Eric Earley of Blitzen Trapper

Around 11:45 p.m. last night, I heard it straight from the horse’s mouth—the horse being, in this case, Marty Marquis of Blitzen Trapper: the crowd of fans who braved last night’s ice-capped sidewalks to see BT and Alela Diane perform at the Black Cat was…”yeah, pretty stiff.”

Lounging by the soundboard after his band’s sold-out show, Marquis offered this answer to my question about the notably somber mood that prevailed throughout Blitzen Trapper’s no-nonsense, efficiently satisfying set. Marquis and his four bandmates, as well as opener Alela Diane, hail from the Pacific Northwest—Portland, to be precise—and the entire show reflected a sense of longing for a forsaken yet much wished-for home. At times, lead vocalist Eric Earley and his four fellow “Trappers” seemed to have been struggling to overcome a resistance to the crowd’s adulation—as if becoming popular and remaining authentic were mutually exclusive projects.

Critical consensus lauds the band for its ability to walk the line between earthy, old-timey folk themes and cutting-edge variations in rhythm and instrumentation. An introductory run-through of the band’s most recent album, Furr (2008), yields thirteen tightly produced songs, only one of which—the eponymous first single—exceeds four minutes in length. Although BT has moved away from the bold experimentation that characterized Wild Mountain Nation (2007), Furr’s atmosphere ranges from Tom Waits-style twang, on such songs as “Stolen Shoes and a Rifle” and “Black River Killer,” to the glam-rock audacity of “Love U.”

The history behind Blitzen Trapper’s wildly successful “spring tour” with fellow Oregonian Alela Diane is pretty standard: promising band self-produces a handful of albums (in BT’s case, three), gets picked up by a prominent indie label (Subpop), collects positive—if pompous—reviews from iconic music sources (Pitchfork doled out comparisons to Bob Dylan and Neil Young), and sells out venues across the country. With the giddiness of young children, Blitzen Trapper posts comments under the “Tour” section of its website—the listing for their February 19th show at Chicago’s Empty Bottle reads: “TWO SHOWS! 10pm and 7pm, both SOLD OUT. Holy crap! Thank you Chicago!”

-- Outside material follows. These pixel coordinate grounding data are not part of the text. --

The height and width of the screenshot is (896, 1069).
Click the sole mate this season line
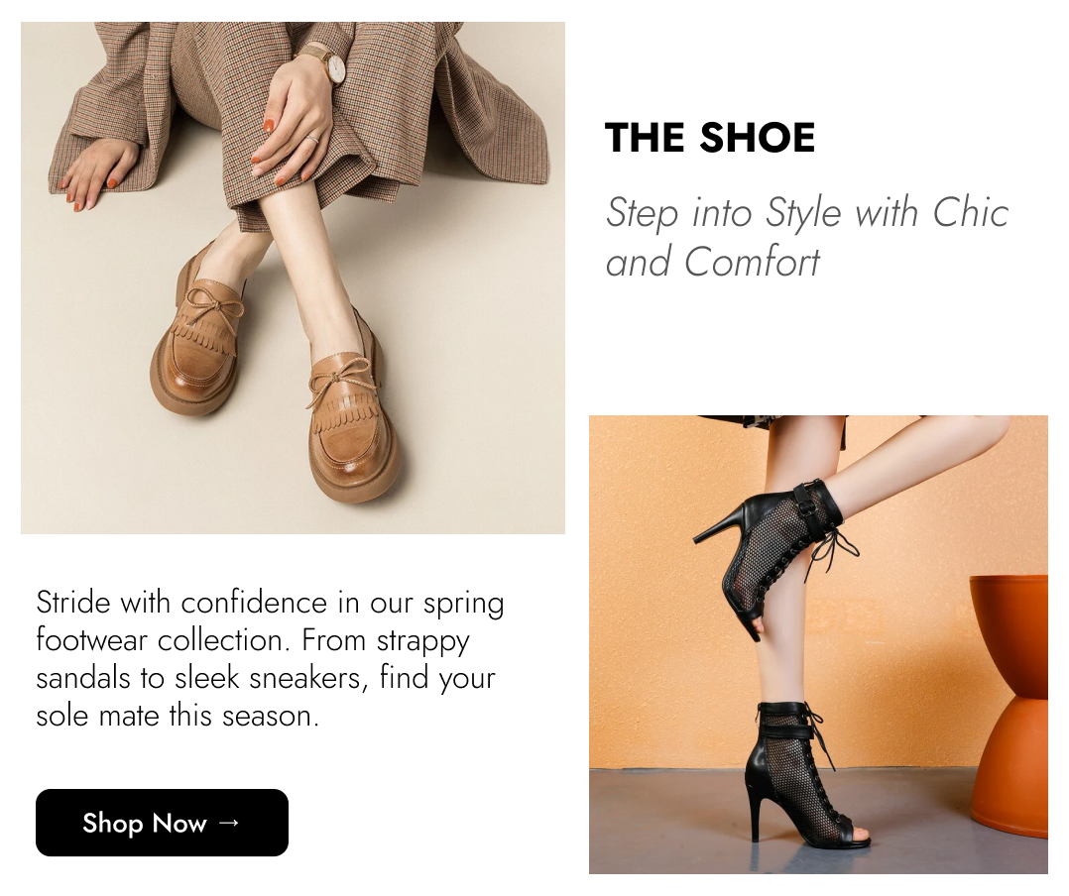pos(178,716)
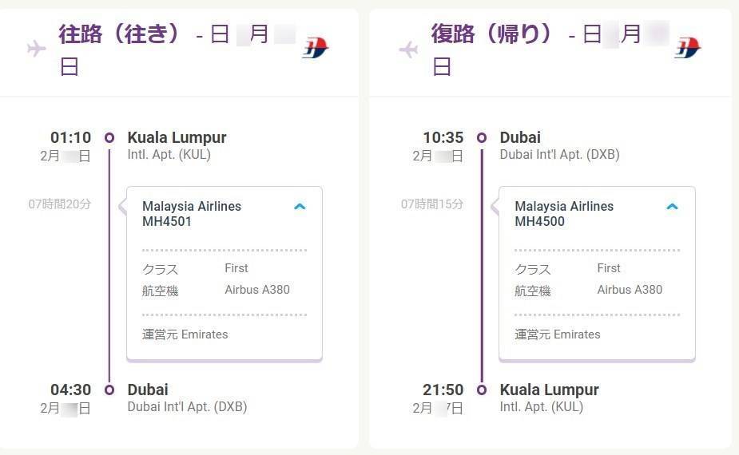Click the timeline dot at 04:30 Dubai arrival

(x=109, y=390)
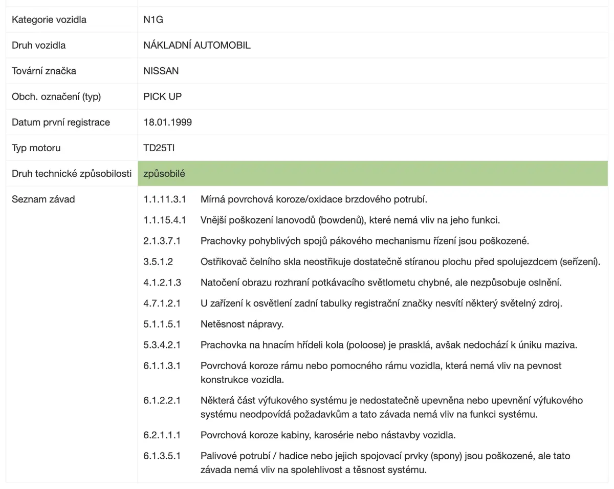Click the TD25TI engine type value
Viewport: 614px width, 489px height.
(160, 148)
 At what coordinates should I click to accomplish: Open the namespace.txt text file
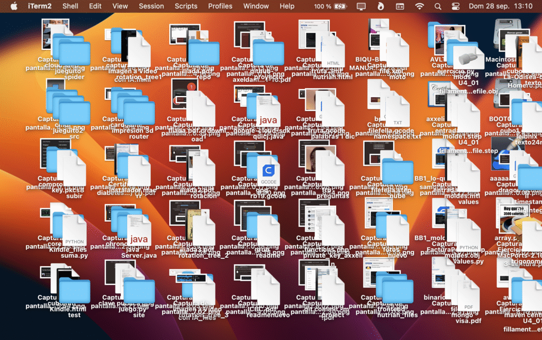tap(397, 112)
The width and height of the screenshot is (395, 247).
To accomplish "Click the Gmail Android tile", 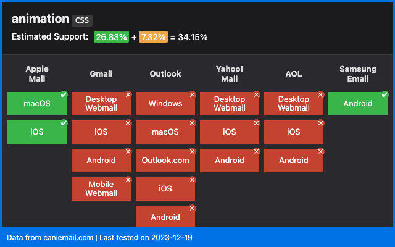I will tap(101, 161).
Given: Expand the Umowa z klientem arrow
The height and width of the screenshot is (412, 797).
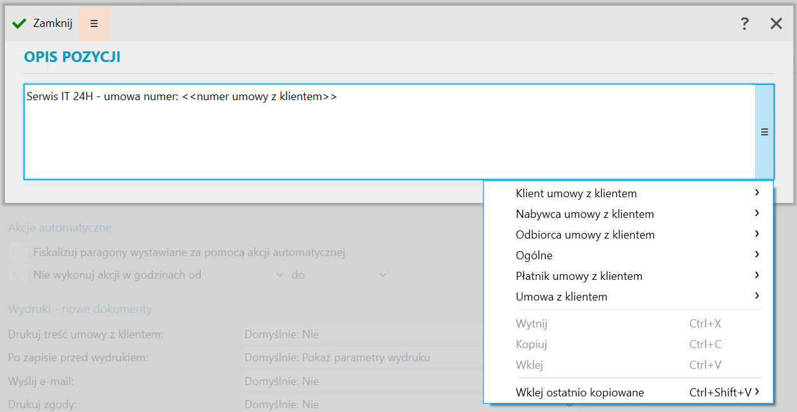Looking at the screenshot, I should click(x=757, y=296).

Considering the frenzy of excitement currently circulating around this tour, the band’s austere performance was somewhat perplexing. Earley, the only band member to have foregone facial hair for this particular performance, hardly cracked a smile—except when prefacing his grandma’s favorite song, a folk ditty from the twenties about cocaine. Altogether, Earley plays as though he might be paying a price for something, or giving the audience members what they want out of some sense of reluctant altruism. This does, though, make for a good rock show. For all the kudos that the band receives for its willingness to blur genre lines, Blitzen Trapper plays most poignantly when focused on extremes: either the spare, plucky harmonization of a song like “Lady on the Water,” or the all-out rock degeneration of the show’s finale, which Earley titled “The Gold for Bread Suite.” The Trappers, evidently, are Renaissance men when it comes to instrumentation; Michael Van Pelt, on bass, added a plastic bird whistle to his ensemble to use during “Furr.”

If Earley and his boys had trouble accepting their audience’s thirst for a bit of throw-back country comfort, Alela Diane and her four backup musicians (one of whom happened to be her father) provided, as one fan professed to me, “power and inspiration.” From the moment that the Black Cat’s tightly packed crowd laid eyes on Diane and her gang of long haired, vintage-styled troubadours, a sensation of bi-coastal intimacy emerged, thanks not only to Diane’s remarkably soothing voice, but more so to the wonderfully casual, socially intimate manner in which her band invites the audience into its world.

Sticking mostly to songs off her new album To Be Still, Diane mesmerized the crowd to a degree that became almost uncomfortable. For a female singer-songwriter these days, the waters of indie rock celebrity are difficult to navigate, given the apparent similarities between many of the genre’s forerunners. Diane’s unpretentious manner—most endearingly, the way she giggles while triple-fisting bottled water, red wine and coffee in between songs—seems fragile, especially given the comparisons with Cat Power, Sandy Denny, and Joanna Newsom already abound. Call it a pleasant surprise, call it heroine worship—either way, the crowd received Diane gratefully. As a front-row fan explained to me during her set, “She fills me up. We are blessed to have her here. I am happy—are you happy?”